ДОКУМЕНТ »
* * * * * * * * *

Фельдмановский вариант этой усмотренной в Грузии гармонии Абдуллаев прочитывает как «спокойное, природное единство личного и родового». Мне же – да, и критики проецируют собственные смыслы на читаемое, куда же мы от этого денемся – тоска по укоренённой универсальности, – по такой универсальности и всемирности, которая, объемля вселенную в её единстве, не перестаёт чувствовать свой глубокий корень. И что-то не видится в этом спокойствия (оно, кажется, вообще мало свойственно Фельдману), – потребность в нём – да, – но напряжение – очень сильное:

Моя земля ширится твоим звоном 
как хорошо лежать на траве 
раскинув руки 

Всё что вверху – обрастает небесами 
всё что внизу – заставляет меня плакать 

<…>

И всё это – и неба алтарь 
и образ земли родной 
и виноградный крест – воистину!

Догадку о том, что Грузия была для поэта одним из обликов универсальности, подтверждает и Алексей Чипига, сказавший, что эта страна у него «превознесена как мысль о мире – и как сам мир, его средоточие»4.

От Фельдмана, писала в послесловии к его подборке в антологии Ольга Аникина, «не осталось вообще ниче­го, кроме стихов: ни воспоминаний, ни писем, никаких свиде­тельств – ни собственных, ни чужих». За время работы над сборником составителям его удалось раздобыть некоторые сведения, но не решающе-много. Честно сказать, в том, что земных примет человека по имени Михаил Фельдман, жившего ведь совсем недавно, на нашей живой памяти, сохранилось так мало, видится не только трагедия, но и нечто символическое. Осталось главное: стихи, которые – свободные от биографических, контекстуальных подпорок – говорят сами за себя. Самый правильный режим чтения текстов этого тихого самоуглублённого человека – чтение медленное, созерцательное, перечитывание, вслушивание. Конечно, он должен быть осмыслен, как советует в послесловии Данила Давыдов, «в контексте истории свободного стиха позднесоветского времени». Но нисколько не менее точным будет читать его – человека, тяготившегося контекстами, тянувшегося за их пределы – и самого по себе.

* * * * * * * * *

ИСХОДНЫЕ ДАННЫЕ »

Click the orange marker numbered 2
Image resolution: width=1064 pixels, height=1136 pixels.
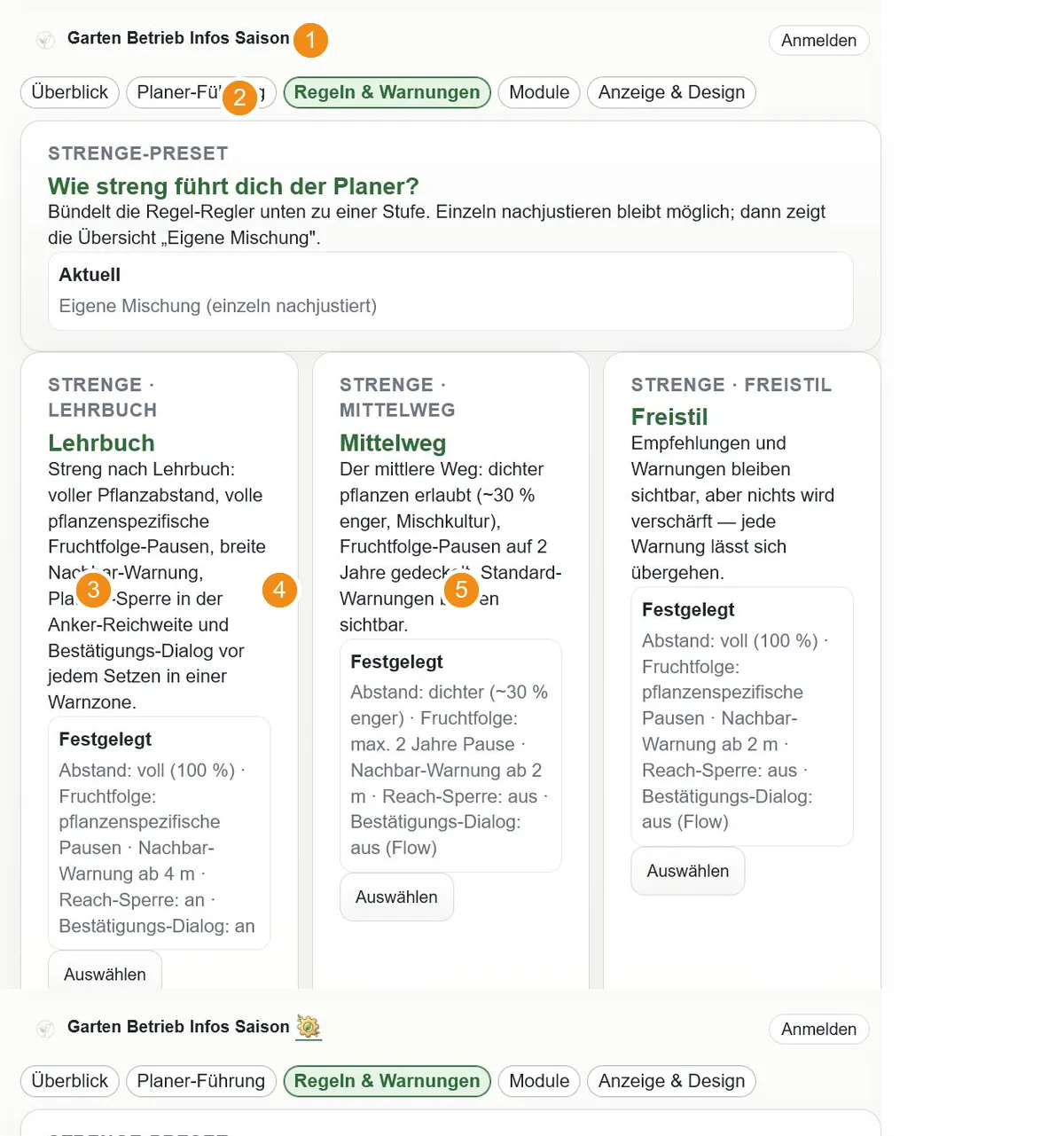pos(239,98)
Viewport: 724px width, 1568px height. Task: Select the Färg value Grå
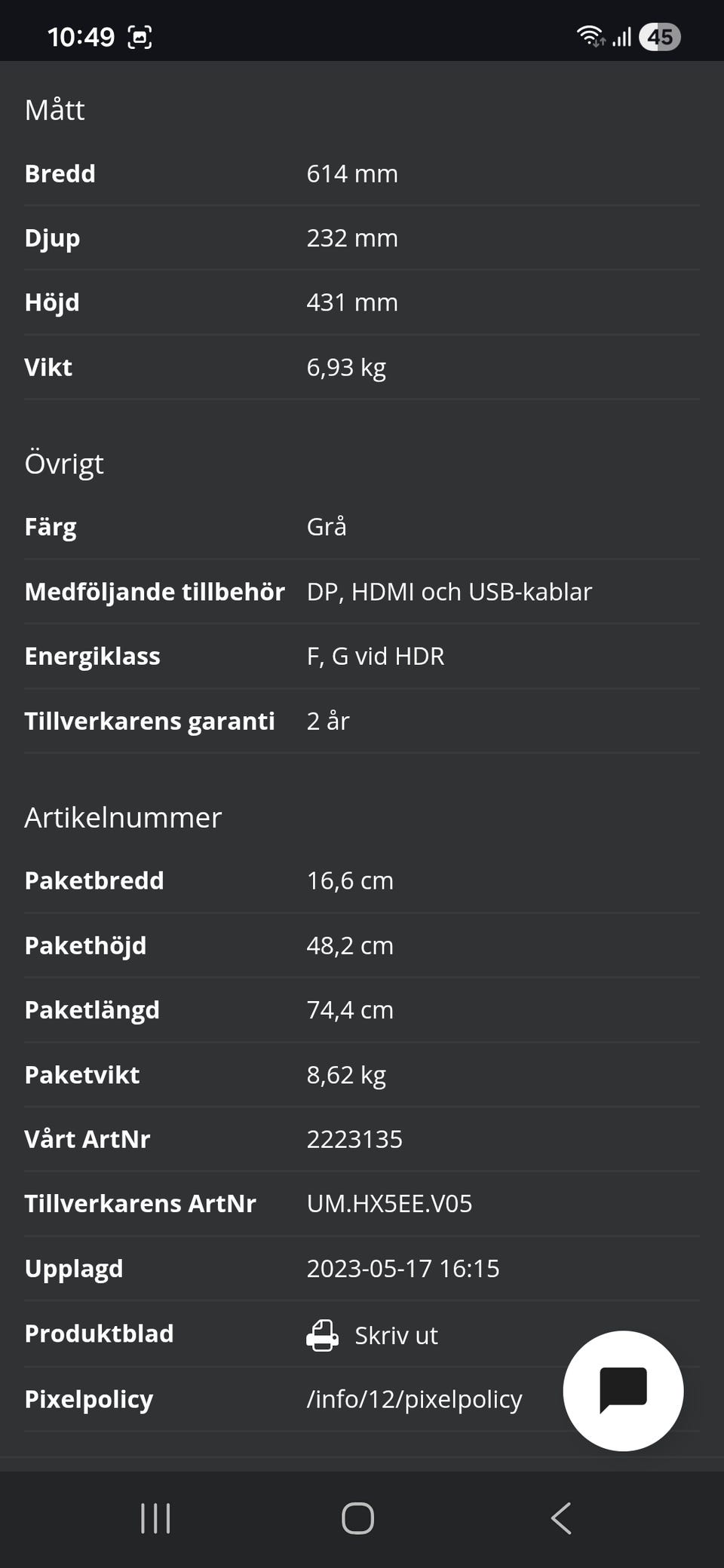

* * * * * * * * *

НАБОР ЗАДАНИЙ »
1. Назовите всех людей, упомянутых в тексте о Фельдмане, помимо самого Михаила Фельдмана.
2. Какой режим чтения стихов Фельдмана назван в тексте о Фельдмане самым правильным?
3. Переведите на английский язык предложение из текста о Фельдмане: «Осталось главное: стихи, которые – свободные от биографических, контекстуальных подпорок – говорят сами за себя».
Данные никак не связаны с текстом о Фельдмане.

РЕЗУЛЬТАТЫ ПО ЗАДАНИЯМ »
1. Абдуллаев, Алексей Чипига, Ольга Аникина, Данила Давыдов

2. Медленное, созерцательное чтение, перечитывание, вслушивание.

3. What remained is the main thing: the poems, which, free of biographical and contextual props, speak for themselves.